Showcase Higher Education Research and Development Society of Australasia 2015

Creating an iterative, patchwork consensus for teaching and learning complexity (#64)

Liam Phelan 1 , Bonnie McBain 1
  1. University of Newcastle, Australia, CALLAGHAN NSW 2308, NSW, Australia

Abstract Content (up to 300 words recommended)

 This paper is about the threshold learning outcomes (TLOs) for student learning about complexity in the more-than-disciplinary field of environment and sustainability, and the development of those TLOs. Approaches to complex systems have evolved across multiple and diverse disciplines, from physics through education, each with their own variants in disciplinary terminologies. In environment and sustainability, some attention to complexity centres on social-ecological systems at varied scales, i.e., complex systems comprising human social and ecological elements, and the interactions between those elements. In 2014 we embarked upon a project, commissioned by the Australian Council of Environmental Deans and Directors, to draft TLOs for environment and sustainability, a very broad field spanning the humanities and the social and natural sciences. As such, defining standards that accommodate disciplinary diversity across the field while remaining true to the commonality that gives the field its coherence was a challenging undertaking. The process of crafting the TLOs included a sophisticated and comprehensive national consultation engaging with academics and students within universities as well as external stakeholders such as employers and employer groups, industry associations, Indigenous people and their organisations, environmental educators and other civil society groups. The TLOs’ treatment of complexity is important both in a disciplinary sense, i.e. for programs in environment and sustainability, as well as more broadly, to the extent that these TLOs are available to serve as a curriculum reference point for other disciplines that also engage with this area. Analysis of data collected from participants in the collective process of crafting TLOs that address complexity indicates that the process itself is complex, requiring an adaptive approach, which we describe as being the creation of an iterative, patchwork consensus for teaching and learning complexity. This paper will be of interest to lecturers and academic developers interested in both complexity and learning standards.

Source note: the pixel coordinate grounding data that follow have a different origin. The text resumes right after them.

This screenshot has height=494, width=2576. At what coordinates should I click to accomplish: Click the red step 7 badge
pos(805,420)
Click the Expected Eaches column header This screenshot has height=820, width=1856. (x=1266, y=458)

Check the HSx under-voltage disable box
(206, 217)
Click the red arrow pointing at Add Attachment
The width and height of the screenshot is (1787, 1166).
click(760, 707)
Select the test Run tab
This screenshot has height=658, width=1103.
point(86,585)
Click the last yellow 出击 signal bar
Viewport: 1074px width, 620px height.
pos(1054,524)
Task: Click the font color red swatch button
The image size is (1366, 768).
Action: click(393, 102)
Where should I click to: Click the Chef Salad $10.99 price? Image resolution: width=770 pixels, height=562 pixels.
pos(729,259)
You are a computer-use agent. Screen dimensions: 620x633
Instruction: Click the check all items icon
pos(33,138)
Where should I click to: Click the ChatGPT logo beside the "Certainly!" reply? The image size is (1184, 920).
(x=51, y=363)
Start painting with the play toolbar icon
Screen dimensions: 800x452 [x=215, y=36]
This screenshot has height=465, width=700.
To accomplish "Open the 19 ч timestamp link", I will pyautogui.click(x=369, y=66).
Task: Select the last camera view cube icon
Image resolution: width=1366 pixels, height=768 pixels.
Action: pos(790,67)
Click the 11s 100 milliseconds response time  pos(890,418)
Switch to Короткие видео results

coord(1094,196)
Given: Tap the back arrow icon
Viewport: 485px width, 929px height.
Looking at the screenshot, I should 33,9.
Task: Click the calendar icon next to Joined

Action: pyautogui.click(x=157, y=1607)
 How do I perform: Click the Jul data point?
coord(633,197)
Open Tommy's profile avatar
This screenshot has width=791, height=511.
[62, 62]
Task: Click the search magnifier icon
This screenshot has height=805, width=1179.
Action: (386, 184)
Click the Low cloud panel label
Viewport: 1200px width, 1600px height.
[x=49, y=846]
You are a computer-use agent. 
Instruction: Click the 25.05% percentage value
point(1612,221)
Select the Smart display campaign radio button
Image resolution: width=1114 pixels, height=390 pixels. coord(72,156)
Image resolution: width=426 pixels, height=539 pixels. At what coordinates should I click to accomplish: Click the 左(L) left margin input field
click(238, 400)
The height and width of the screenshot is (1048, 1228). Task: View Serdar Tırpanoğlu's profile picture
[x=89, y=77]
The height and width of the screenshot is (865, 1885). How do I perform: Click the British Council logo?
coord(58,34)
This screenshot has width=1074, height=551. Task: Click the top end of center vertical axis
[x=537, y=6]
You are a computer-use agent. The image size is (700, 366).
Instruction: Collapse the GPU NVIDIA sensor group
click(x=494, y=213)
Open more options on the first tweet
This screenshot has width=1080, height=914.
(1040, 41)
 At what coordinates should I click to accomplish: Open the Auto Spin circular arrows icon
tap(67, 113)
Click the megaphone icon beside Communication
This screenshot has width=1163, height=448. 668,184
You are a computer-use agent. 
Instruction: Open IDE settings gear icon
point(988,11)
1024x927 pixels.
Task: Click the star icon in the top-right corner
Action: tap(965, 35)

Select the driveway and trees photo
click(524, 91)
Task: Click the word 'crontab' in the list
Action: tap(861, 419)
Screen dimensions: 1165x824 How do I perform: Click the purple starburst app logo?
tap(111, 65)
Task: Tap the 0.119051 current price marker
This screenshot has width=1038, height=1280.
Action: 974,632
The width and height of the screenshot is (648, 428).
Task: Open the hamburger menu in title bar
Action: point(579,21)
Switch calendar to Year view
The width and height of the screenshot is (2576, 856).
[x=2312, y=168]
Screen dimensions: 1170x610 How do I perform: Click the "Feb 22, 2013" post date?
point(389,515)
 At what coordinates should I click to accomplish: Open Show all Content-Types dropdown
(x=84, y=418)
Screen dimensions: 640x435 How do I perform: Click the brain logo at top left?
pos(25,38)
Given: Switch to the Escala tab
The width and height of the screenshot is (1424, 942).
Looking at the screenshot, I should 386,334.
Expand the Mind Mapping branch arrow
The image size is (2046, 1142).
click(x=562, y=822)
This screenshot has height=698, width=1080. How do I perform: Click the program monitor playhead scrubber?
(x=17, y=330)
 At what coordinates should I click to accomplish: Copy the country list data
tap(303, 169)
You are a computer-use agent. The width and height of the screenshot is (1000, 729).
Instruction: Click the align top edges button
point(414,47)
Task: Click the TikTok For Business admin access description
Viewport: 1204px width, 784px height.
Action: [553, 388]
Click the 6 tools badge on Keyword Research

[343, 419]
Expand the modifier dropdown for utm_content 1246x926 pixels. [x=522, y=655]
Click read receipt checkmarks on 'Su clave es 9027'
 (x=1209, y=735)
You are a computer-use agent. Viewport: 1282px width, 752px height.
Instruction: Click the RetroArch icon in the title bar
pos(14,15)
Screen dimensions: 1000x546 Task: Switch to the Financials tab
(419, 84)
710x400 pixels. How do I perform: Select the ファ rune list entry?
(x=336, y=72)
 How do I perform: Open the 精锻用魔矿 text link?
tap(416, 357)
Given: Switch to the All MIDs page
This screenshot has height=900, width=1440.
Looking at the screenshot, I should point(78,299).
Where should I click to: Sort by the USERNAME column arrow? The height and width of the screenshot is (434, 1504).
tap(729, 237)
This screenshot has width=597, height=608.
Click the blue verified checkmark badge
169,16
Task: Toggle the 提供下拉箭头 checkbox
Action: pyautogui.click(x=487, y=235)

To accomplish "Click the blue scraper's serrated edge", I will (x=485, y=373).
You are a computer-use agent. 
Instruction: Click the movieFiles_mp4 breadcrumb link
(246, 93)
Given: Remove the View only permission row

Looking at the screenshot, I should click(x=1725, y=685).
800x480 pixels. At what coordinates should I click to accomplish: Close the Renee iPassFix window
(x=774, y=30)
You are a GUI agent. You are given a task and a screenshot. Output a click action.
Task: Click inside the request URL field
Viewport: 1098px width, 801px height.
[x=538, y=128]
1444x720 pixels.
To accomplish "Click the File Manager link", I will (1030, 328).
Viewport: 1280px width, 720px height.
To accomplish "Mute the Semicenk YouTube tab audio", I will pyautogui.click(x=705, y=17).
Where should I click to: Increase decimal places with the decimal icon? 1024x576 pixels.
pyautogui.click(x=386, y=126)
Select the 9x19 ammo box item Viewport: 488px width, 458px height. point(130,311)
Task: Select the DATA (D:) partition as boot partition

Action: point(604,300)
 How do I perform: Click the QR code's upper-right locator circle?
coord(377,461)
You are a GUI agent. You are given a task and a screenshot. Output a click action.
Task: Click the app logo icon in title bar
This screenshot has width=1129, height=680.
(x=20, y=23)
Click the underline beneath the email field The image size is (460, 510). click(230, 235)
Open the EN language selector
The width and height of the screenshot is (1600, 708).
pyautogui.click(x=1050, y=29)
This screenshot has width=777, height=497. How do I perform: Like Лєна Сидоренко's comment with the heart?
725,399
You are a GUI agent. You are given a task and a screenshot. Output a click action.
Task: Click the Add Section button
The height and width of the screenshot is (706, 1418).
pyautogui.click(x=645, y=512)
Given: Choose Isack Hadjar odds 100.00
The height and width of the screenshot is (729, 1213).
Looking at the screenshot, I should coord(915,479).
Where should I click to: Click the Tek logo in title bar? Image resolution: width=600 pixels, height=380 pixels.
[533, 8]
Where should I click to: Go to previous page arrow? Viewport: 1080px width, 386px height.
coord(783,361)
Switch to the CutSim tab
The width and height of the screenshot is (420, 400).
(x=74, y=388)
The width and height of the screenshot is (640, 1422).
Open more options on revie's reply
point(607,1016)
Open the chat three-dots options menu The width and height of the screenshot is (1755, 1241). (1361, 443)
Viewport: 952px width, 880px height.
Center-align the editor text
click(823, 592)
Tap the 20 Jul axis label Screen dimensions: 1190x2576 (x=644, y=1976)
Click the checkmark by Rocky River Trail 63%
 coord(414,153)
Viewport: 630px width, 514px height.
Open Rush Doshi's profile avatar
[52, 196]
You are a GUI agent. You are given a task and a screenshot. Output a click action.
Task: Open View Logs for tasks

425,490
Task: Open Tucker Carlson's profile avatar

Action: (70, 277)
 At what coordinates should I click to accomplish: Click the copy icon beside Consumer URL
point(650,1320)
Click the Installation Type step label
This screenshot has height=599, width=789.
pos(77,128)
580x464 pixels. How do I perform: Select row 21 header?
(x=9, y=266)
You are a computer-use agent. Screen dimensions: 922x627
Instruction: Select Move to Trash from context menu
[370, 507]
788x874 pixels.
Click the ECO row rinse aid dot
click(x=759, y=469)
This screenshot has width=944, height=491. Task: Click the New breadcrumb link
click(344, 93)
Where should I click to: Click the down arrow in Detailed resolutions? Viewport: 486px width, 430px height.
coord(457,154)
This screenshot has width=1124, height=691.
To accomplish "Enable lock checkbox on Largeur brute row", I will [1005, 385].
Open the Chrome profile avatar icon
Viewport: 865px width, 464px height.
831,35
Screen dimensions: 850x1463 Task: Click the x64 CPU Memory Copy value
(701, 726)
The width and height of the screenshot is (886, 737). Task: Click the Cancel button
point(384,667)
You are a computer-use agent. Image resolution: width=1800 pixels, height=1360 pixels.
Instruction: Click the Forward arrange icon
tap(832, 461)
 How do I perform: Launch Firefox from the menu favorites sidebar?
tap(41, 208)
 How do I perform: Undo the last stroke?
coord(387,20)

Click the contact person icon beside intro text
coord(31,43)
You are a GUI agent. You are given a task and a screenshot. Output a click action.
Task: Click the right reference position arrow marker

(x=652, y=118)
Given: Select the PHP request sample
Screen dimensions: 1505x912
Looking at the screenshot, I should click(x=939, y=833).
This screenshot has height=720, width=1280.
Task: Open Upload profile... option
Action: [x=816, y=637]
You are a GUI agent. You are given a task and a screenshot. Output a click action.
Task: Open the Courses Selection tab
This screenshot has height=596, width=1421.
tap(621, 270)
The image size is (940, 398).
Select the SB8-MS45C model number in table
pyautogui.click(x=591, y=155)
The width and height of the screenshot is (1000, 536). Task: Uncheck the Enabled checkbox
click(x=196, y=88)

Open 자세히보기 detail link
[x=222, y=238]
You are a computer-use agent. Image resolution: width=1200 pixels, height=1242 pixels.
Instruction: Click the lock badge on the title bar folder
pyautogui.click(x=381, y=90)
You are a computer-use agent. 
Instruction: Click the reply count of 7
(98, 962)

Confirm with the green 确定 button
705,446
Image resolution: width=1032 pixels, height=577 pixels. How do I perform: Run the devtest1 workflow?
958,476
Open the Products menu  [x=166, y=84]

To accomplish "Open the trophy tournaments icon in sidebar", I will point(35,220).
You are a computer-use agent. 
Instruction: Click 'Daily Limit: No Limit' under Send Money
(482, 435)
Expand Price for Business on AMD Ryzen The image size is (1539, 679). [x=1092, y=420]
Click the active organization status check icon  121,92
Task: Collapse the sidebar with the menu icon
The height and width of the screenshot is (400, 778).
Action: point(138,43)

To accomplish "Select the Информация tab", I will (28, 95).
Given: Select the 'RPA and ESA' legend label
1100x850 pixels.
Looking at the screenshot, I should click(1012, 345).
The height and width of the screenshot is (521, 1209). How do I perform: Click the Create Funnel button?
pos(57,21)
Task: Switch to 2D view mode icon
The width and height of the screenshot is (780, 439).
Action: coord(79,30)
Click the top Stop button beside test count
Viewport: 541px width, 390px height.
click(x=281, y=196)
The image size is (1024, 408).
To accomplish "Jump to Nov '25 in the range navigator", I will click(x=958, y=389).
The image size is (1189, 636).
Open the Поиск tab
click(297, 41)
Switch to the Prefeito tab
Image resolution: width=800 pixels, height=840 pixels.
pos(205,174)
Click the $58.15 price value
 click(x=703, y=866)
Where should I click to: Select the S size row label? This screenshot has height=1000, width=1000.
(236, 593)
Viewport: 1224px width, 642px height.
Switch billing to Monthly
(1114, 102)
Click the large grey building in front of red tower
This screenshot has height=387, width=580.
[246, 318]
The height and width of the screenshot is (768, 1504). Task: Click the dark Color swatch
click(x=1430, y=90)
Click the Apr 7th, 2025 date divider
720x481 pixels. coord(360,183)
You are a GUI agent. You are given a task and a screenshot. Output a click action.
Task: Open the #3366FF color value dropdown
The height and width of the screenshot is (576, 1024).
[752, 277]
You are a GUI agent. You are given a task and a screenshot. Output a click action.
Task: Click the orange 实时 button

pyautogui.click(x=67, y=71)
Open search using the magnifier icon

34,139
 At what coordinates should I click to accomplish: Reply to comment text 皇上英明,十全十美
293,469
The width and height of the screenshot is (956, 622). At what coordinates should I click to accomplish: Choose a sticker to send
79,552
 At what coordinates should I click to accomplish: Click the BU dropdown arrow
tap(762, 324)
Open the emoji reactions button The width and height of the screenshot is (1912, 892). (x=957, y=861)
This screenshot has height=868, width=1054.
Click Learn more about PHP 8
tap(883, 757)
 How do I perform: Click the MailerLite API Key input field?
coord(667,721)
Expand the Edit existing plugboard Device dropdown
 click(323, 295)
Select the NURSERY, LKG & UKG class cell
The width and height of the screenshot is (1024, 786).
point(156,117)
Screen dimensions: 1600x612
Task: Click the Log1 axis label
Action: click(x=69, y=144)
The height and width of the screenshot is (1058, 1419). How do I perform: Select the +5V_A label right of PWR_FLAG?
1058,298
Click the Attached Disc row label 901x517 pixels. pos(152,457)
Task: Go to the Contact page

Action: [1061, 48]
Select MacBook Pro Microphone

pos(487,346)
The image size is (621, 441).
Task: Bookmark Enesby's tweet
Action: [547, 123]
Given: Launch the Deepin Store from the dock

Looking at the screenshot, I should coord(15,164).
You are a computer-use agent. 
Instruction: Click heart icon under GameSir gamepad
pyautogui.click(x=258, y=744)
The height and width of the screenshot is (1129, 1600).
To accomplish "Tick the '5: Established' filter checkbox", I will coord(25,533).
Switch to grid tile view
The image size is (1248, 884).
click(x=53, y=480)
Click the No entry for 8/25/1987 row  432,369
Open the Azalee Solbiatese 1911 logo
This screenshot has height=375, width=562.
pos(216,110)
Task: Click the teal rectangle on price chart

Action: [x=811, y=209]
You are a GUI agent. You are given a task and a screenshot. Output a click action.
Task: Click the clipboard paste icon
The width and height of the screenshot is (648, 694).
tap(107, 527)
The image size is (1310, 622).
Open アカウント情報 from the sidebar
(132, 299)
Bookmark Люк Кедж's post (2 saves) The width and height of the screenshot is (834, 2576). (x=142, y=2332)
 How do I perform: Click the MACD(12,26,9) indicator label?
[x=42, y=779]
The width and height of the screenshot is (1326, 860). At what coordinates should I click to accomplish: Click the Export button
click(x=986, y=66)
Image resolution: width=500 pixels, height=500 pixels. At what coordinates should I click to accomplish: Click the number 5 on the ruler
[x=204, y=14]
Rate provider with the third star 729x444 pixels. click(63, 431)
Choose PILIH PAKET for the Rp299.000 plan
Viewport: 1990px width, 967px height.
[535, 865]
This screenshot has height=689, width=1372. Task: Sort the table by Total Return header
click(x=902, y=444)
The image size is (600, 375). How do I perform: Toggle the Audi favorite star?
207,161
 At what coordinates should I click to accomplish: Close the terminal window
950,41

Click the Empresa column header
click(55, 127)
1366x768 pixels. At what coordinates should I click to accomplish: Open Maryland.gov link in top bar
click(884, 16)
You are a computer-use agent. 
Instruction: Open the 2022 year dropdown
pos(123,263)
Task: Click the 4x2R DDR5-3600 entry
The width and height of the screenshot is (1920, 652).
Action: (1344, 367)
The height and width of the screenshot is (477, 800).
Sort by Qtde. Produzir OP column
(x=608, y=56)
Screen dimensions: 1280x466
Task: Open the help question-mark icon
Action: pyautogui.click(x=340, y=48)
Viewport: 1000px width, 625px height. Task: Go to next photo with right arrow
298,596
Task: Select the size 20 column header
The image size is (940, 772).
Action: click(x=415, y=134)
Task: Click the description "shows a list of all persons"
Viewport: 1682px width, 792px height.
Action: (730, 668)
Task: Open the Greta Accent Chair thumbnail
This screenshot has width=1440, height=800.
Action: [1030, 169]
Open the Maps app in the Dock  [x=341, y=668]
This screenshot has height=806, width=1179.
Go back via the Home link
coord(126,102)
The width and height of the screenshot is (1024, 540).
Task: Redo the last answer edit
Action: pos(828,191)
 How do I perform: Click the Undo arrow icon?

Addressing the theme/s of the Conference (up to 200 words recommended)

 This submission addresses the conference theme ‘Learning for life and work in a complex world’ and the following two sub-themes:

1.       Assessing, evidencing and evaluating graduate capabilities

2.       Navigating uncertainty and complexity

The submission addresses the first sub-theme above through its focus on developing threshold learning outcomes for students, towards assuring graduate capabilities, and the complexity in that development process.  The submission addresses the second sub-theme above though its focus on teaching and learning complexity in the environment and sustainability field, and the wider applicability (i.e., to other disciplines), of the approach to complexity developed in this context.